小さい子どものころから毒キノコはいる。子どもの遊びで目隠しをして、その子を回す遊びがある。Aという毒キノコの子どもが、Bという淋しがり屋の子どもに「遊んであげようかー」と言う。淋しがり屋のBは淋しいから遊んでもらえるのがうれしい。そこでCやDやEと皆で一緒に遊びだす。Bは目隠しをされて右に回され、左に回され、吐くまでやられる。
(精神的にきついときに、仕事に精を出すことで忘れようとする場合がある。その時、一緒になって仕事をしてくれる上司や同僚はありがたい。実際以上に献身的で、頼もしく見えるだろう…。

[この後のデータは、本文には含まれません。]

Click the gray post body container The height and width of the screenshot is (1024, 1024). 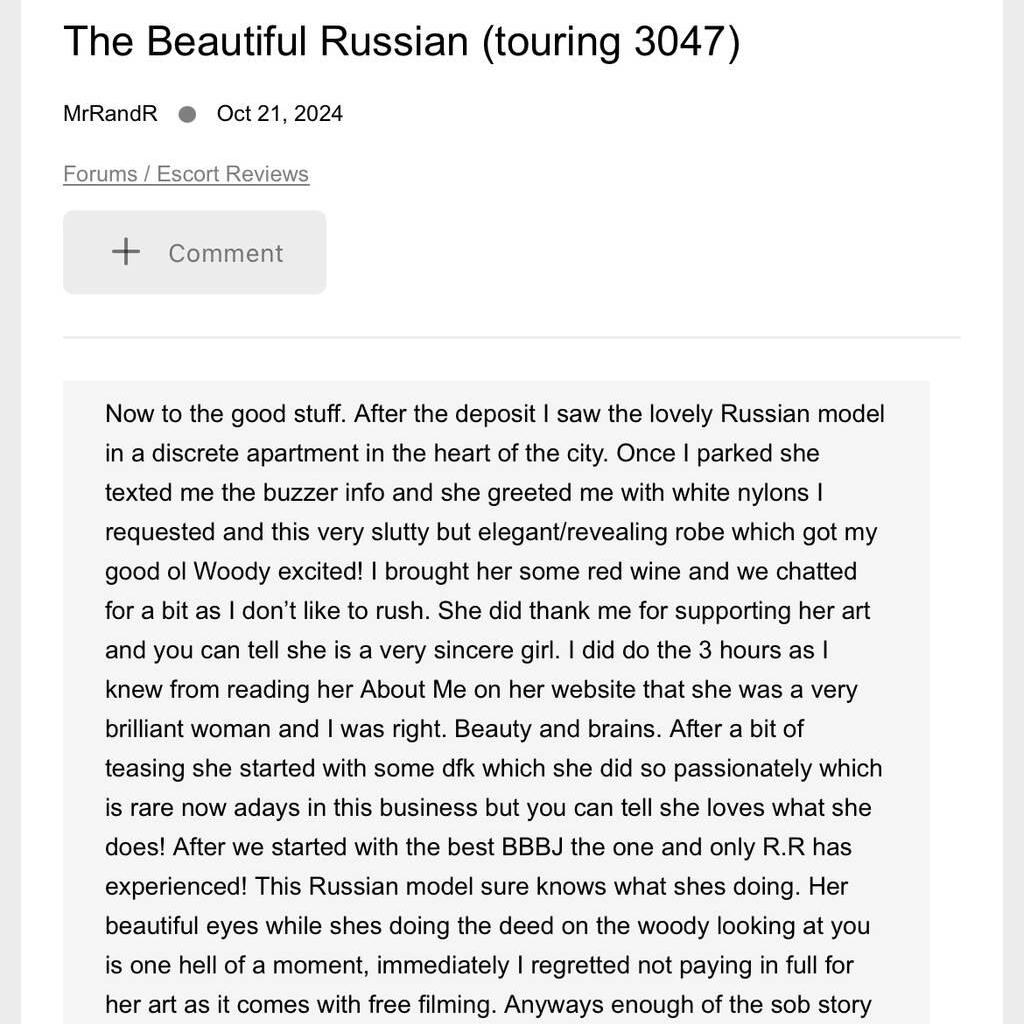[x=496, y=702]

)
吐くのを見て、CやDやEは、驚いて逃げだす。そこで一番Bを回して気持ち悪くさせたAという毒キノコの子どもは逃げない。逃げないで何と言うか。「誰がやったの、たぶんXXじゃない?ひどいよねー」と吐いているBに言う。
いじめられたBも、幼稚園の先生も、ひょっとすると毒キノコ自身も、毒キノコを「いいひと」と思い込んでしまう。本当にBをいじめたのは毒キノコAなのである。しかし怒られるのは、CやDやEである。あるいは、事実を告げて「あの人はそんな人じゃない!」とか「そうかもしれないけど、いいところもたくさんあるのよ!」と逆ギレされるのは、FやGやHである。

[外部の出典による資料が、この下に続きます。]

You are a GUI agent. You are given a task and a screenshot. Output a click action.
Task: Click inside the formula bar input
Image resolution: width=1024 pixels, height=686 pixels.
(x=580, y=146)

実はこれは一つの典型的ないじめの構造なのである。いろいろのところに名前の出てしまうような毒蛇タイプのいじめっ子は、実は踊らされた子どもにすぎない可能性がある。本当に悪い、毒キノコタイプのいじめっ子は、いじめっ子としてどこにも名前が出ない。本当にいじめながらどこにも証拠を残さない。
加藤氏は、毒蛇タイプを「愚かなきずな喪失症候群」、毒キノコタイプを「ずる賢いきずな喪失症候群」、そしてその餌食となるタイプを「燃え尽き症候群」と呼ぶ。